Matière noire et matière ordinaire : des tests suggèrent un comportement similaire lors de la chute gravitationnelle

Contexte et enjeux

La matière noire, aussi appelée sombre, demeure invisible: elle n’émet ni ne réfléchit la lumière et n’a jamais été observée directement. Elle serait environ cinq fois plus abondante que la matière ordinaire, qualifiée baryonique par les cosmologistes.

Autour de nous, les objets et les êtres vivants — arbres, animaux, humains, planètes, gaz, étoiles, etc. — évoluent sous l’influence de quatre forces bien connues: la gravitation, l’électromagnétisme et, à l’échelle atomique, la force forte et la force faible. La question centrale est de savoir si la matière noire suit les mêmes lois ou si une cinquième interaction pourrait exister et s’appliquer à elle.

Soumettre les théories à l’épreuve

Les chercheurs testent diverses méthodes et préparent des expériences pour comprendre si notre cadre physique actuel décrit fidèlement les observations, ou s’il faut réviser certains éléments.

L’hypothèse fondamentale du modèle cosmologique dominant, Lambda‑CDM, suppose que matière noire et matière ordinaire se déplacent de la même manière. Une étude publiée lundi dans Nature Communications la teste directement à très grande échelle, une approche qui n’avait jamais été réalisée auparavant.

Concrètement, deux types de mouvements ont été comparés: la vitesse des galaxies liées à la matière noire et les effets sur la matière baryonique mesurés par les distorsions gravitationnelles et les fluctuations de densité observées dans les relevés de galaxies réalisés avec l’instrument DESI (Dark Energy Spectroscopic Instrument).

Une image décrivant la distribution des galaxies proches cartographiées par DESI illustre la cartographie 3D des galaxies collectées au cours de la première année de DESI, avec annotations décrivant les principales caractéristiques. La Terre figure à l’extrémité et les galaxies les plus éloignées se trouvent à environ 11 milliards d’années-lumière. Environ 600 000 galaxies sont répertoriées, soit moins de 0,1 % du volume total de l’étude.

Les observations et leur interprétation

Sous l’effet de la gravitation, l’espace-temps se distord et des puits gravitationnels se forment.

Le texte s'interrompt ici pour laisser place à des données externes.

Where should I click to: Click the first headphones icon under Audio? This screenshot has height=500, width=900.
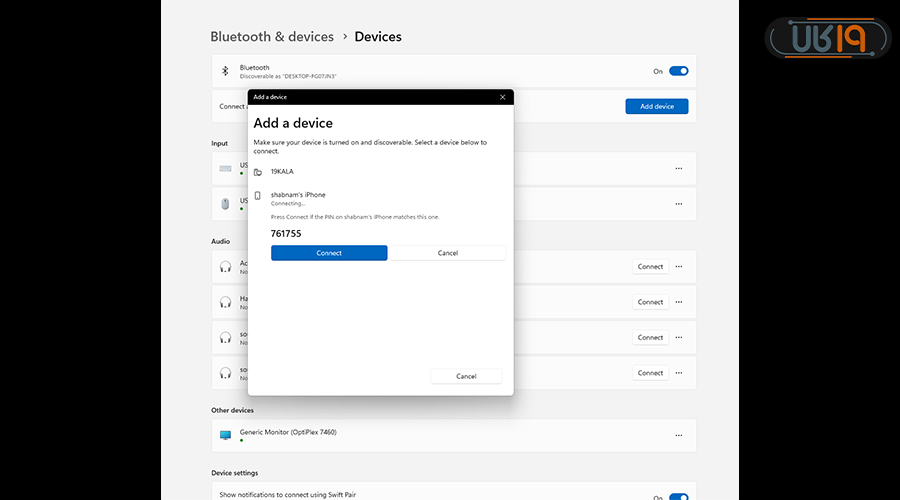225,267
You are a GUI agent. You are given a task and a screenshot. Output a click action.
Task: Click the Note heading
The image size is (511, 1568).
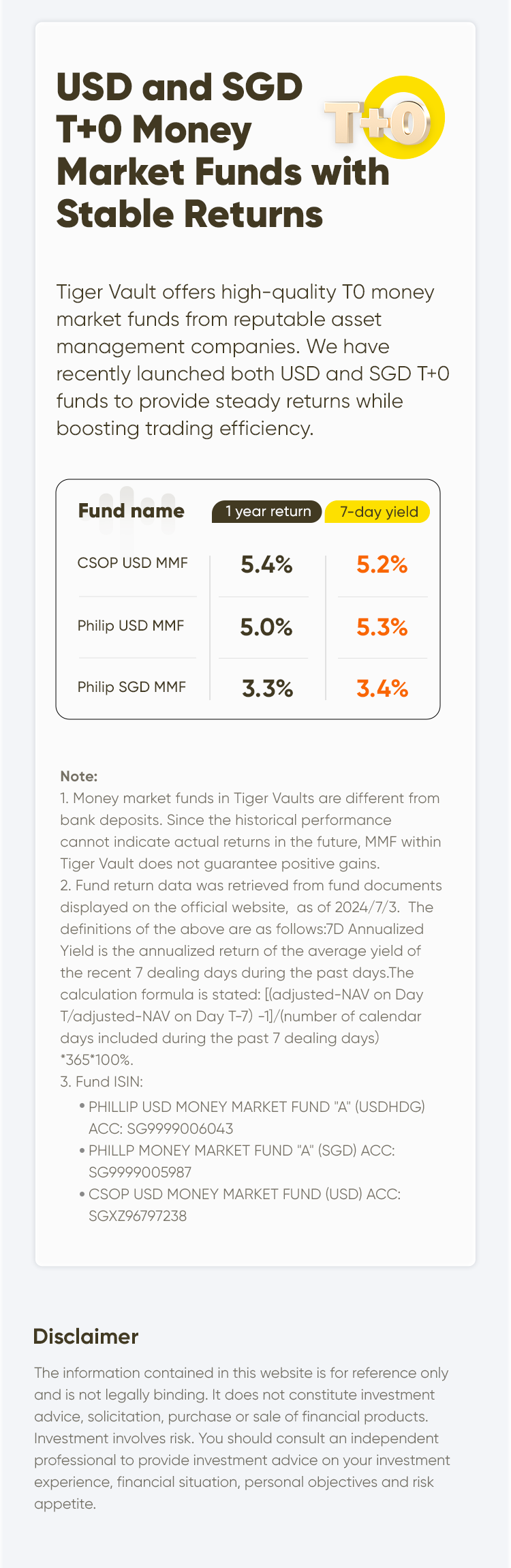(x=79, y=776)
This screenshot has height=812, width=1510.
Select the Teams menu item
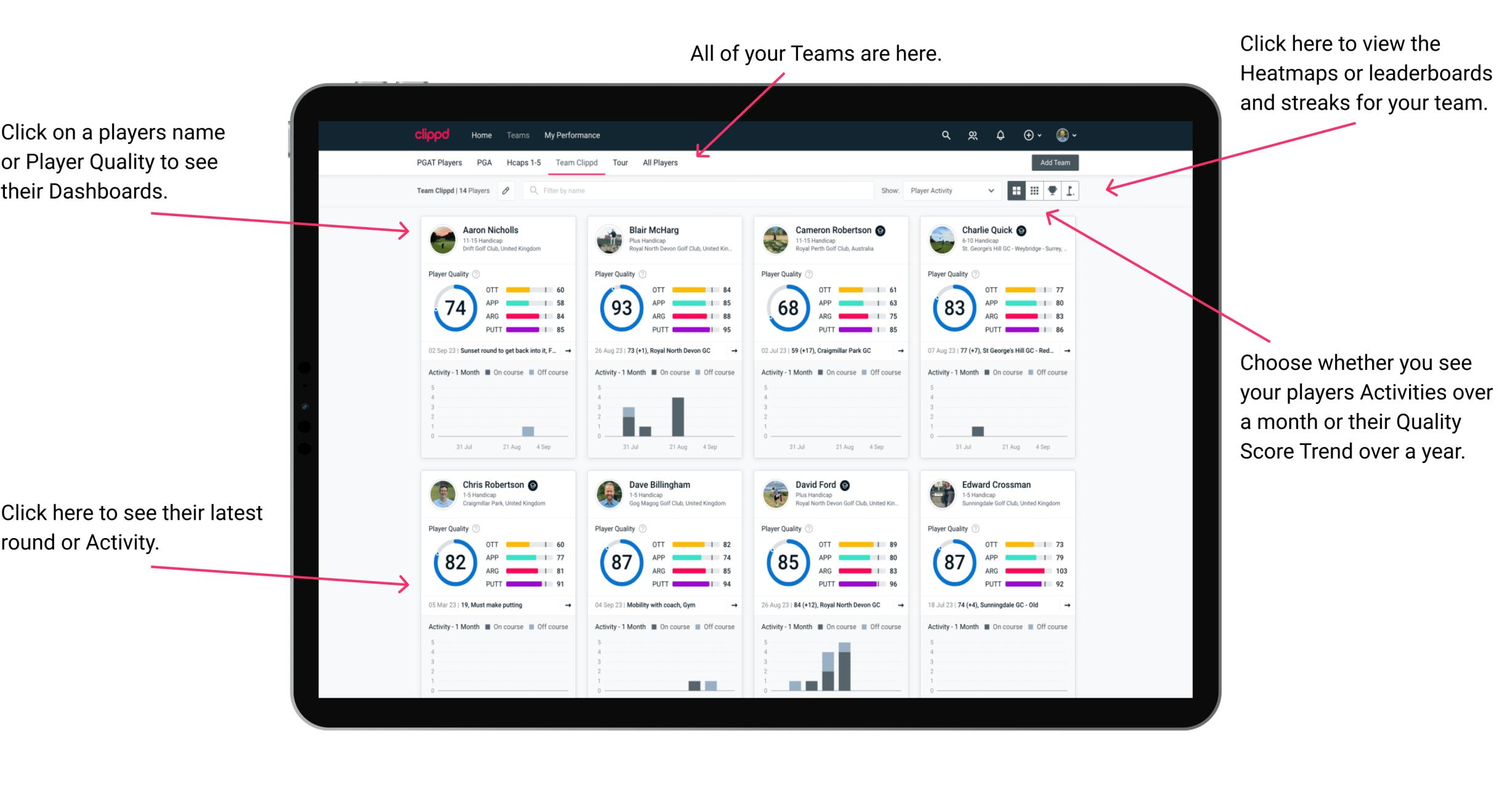pyautogui.click(x=517, y=135)
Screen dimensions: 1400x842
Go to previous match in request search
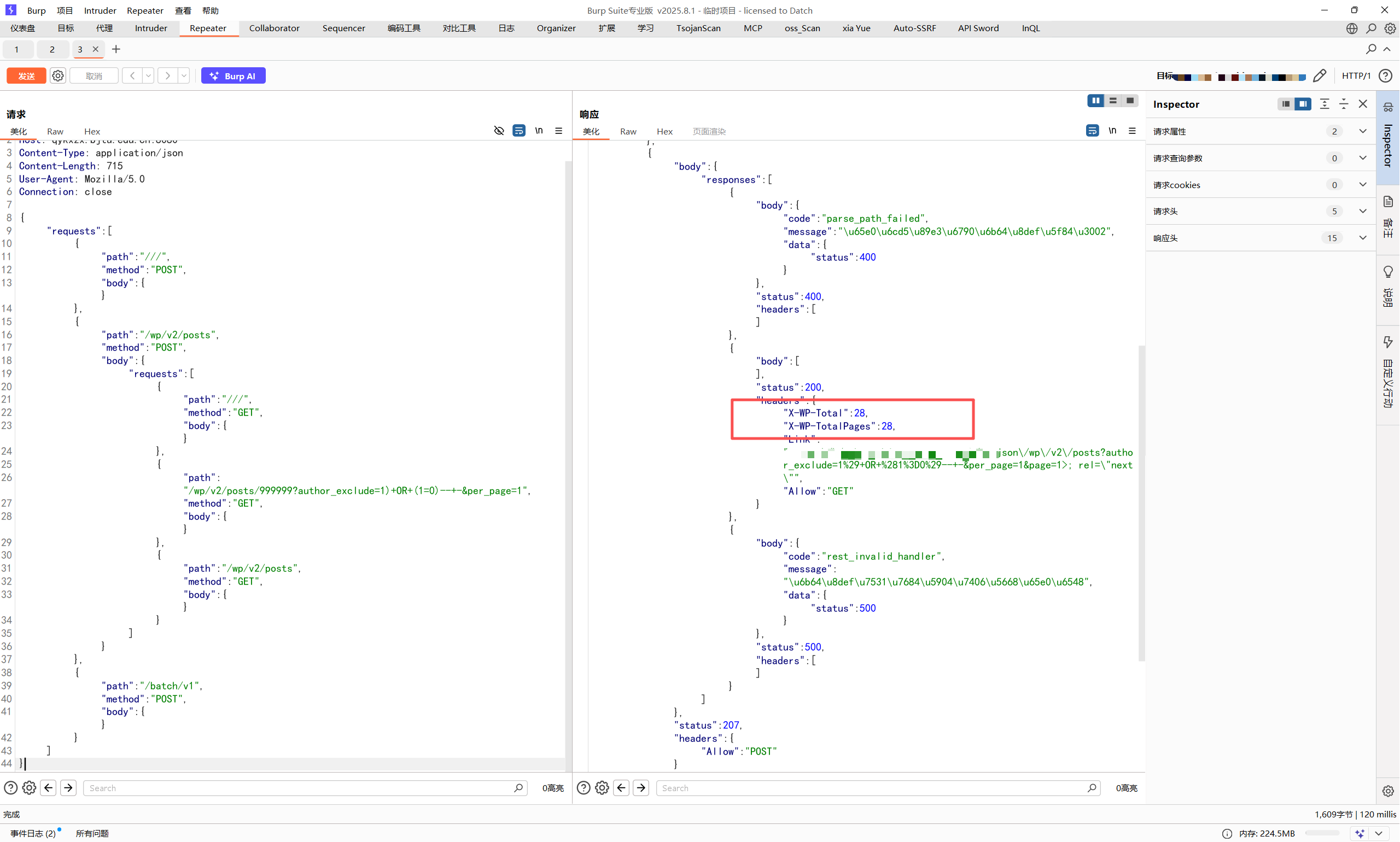pos(48,788)
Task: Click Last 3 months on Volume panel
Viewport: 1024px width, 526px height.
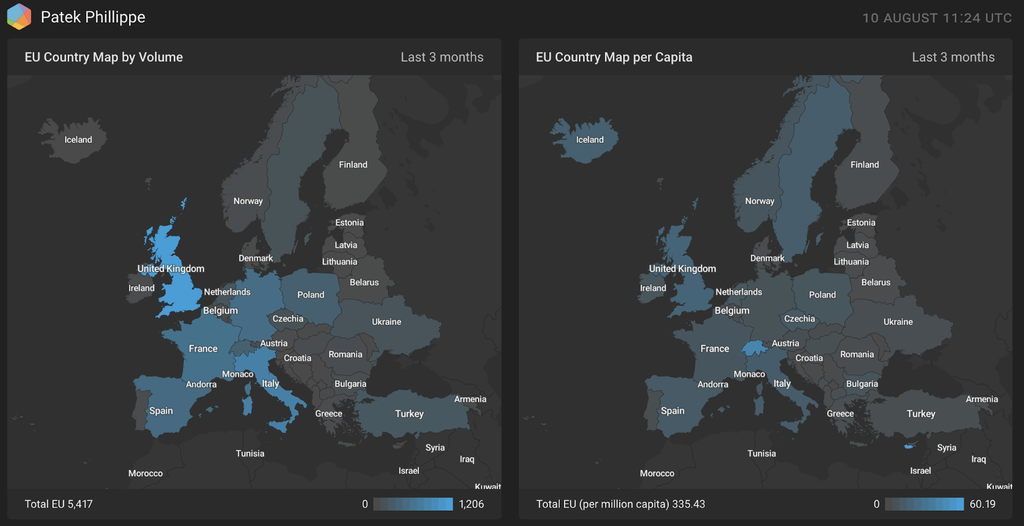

La matière ordinaire y tombe selon des lois physiques bien établies, notamment celles de la relativité générale et des équations d’Euler.

Camille Bonvin, professeure au département de physique théorique de l’UNIGE, rappelle que si la matière noire n’était pas sujette à une cinquième force, les galaxies — majoritairement constituées de matière noire — tomberaient dans les puits comme la matière ordinaire, uniquement sous gravitation. En revanche, l’existence d’une cinquième force agissant sur la matière noire pourrait influencer le mouvement des galaxies et modifier leur chute dans les puits. En comparant la profondeur des puits avec la vitesse des galaxies, il serait alors possible de tester la présence d’une telle force, précise-t-elle dans le communiqué.

Résultats préliminaires et prudence scientifique

Les auteurs constatent toutefois l’absence de différence marquée dans le comportement de la matière noire et de la matière baryonique à ce stade.

Nastassia Grimm, Université de Portsmouth et première auteure, souligne que ces résultats n’écartent pas l’éventualité d’une force inconnue: « Si cette cinquième force existe, elle ne peut pas être supérieure à environ 7 % de la force gravitationnelle, sinon elle aurait été détectée », explique-t-elle dans le communiqué.

Cette avancée méthodologique est considérée comme majeure et prépare le terrain pour des relevés plus fins réalisés par les missions Euclid, LSST et DESI, qui viseront des variations aussi faibles que 2 % de la gravitation.

Perspectives et prochaines étapes

À mesure que les observations gagnent en précision, les scientifiques cherchent à déterminer avec davantage de certitude si une cinquième force existe et comment elle pourrait s’inscrire dans le cadre du Lambda‑CDM.